The Frankfurt Grand Prix (also known as the Trevira Cup) was a men's tennis tournament played in Frankfurt, West Germany from 1980 until 1982. The event was part of the Grand Prix tennis circuit and was held on indoor carpet courts.
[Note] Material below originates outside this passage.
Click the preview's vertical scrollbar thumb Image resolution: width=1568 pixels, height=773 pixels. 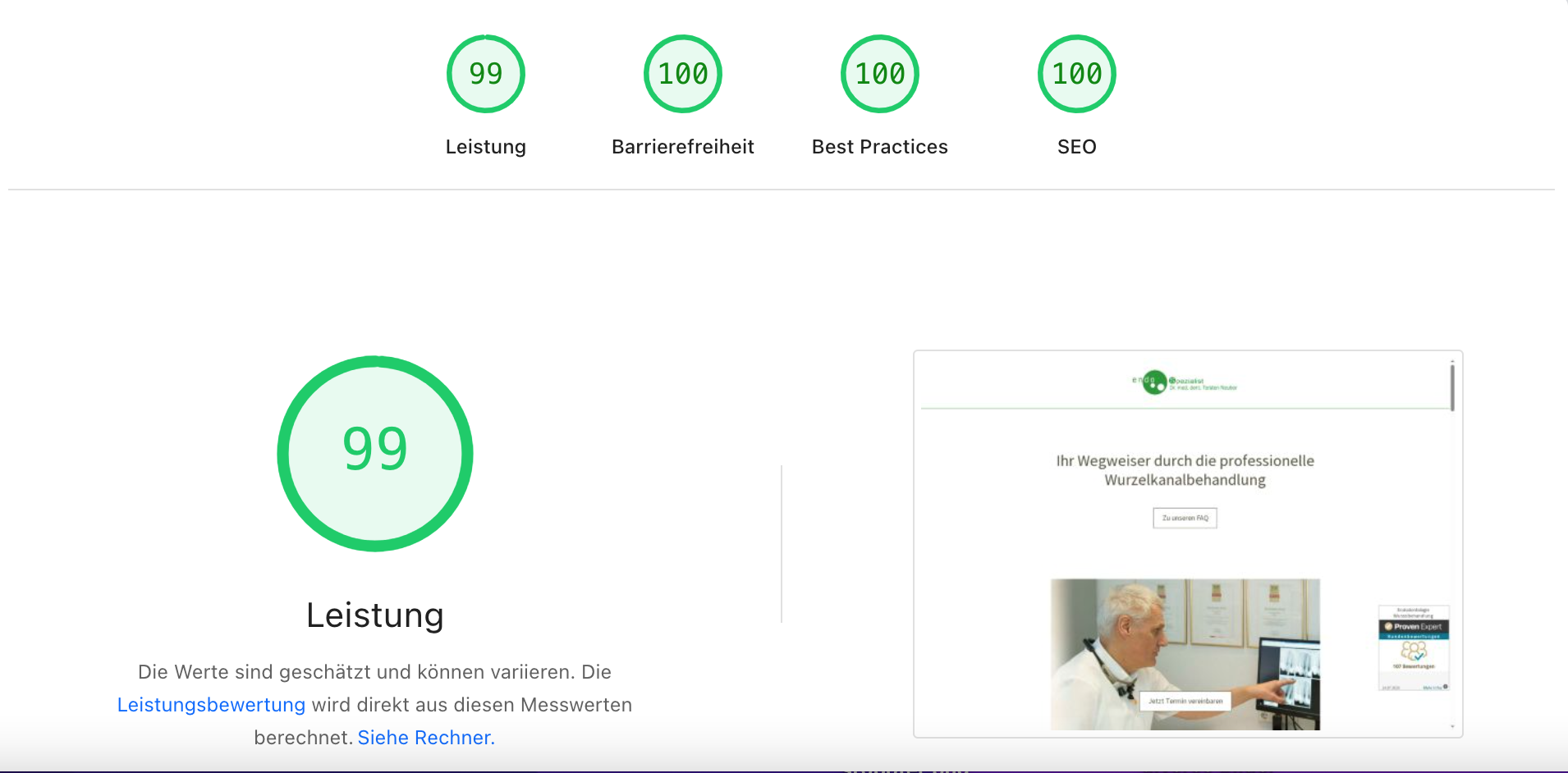coord(1451,387)
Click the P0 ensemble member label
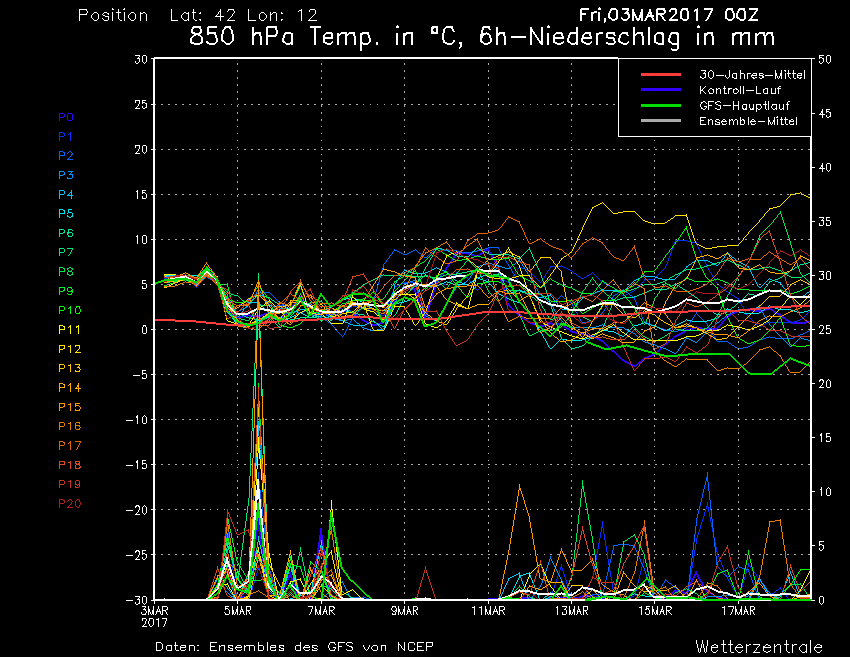The width and height of the screenshot is (850, 657). click(x=66, y=117)
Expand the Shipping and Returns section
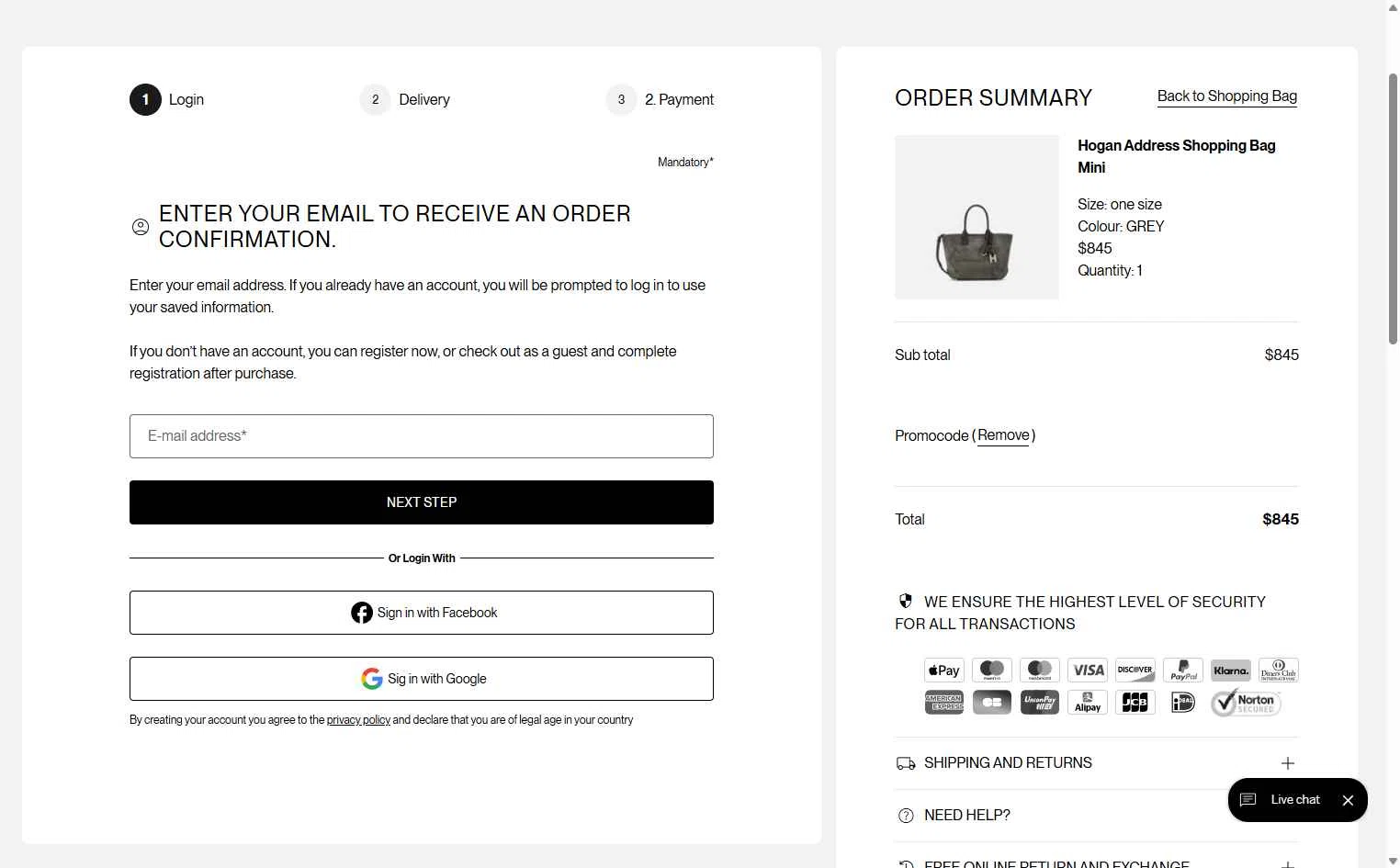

After the 1982 edition tournament director Hans Burkert moved the event to Lisbon where it was known as the Lights Cup (however, according to the ATP website its place in the calendar was followed by the Frankfurt Cup (1987 to 1989).

==Finals==
===Singles===

| Year | Champion | Runner-up | Score |
| 1980 | USA Stan Smith | RSA Johan Kriek | 2–6, 7–6, 6–2 |
| 1981 | USA John McEnroe | CZE Tomáš Šmíd | 6–2, 6–3 |
| 1982 | CZE Ivan Lendl | AUS Peter McNamara | 6–2, 6–2 |
succeeded by Lisbon Open

===Doubles===

| Year | Champions | Runners-up | Score |
| 1980 | IND Vijay Amritraj USA Stan Smith | ZIM Andrew Pattison USA Butch Walts | 6–7, 6–2, 6–2 |
| 1981 | USA Brian Teacher USA Butch Walts | USA Vitas Gerulaitis USA John McEnroe | 7–5, 6–7, 7–5 |
| 1982 | USA Steve Denton AUS Mark Edmondson | USA Tony Giammalva USA Tim Mayotte | 6–7, 6–3, 6–3 |
succeeded by Lisbon Open

==See also==
- Frankfurt Cup (1987–1989)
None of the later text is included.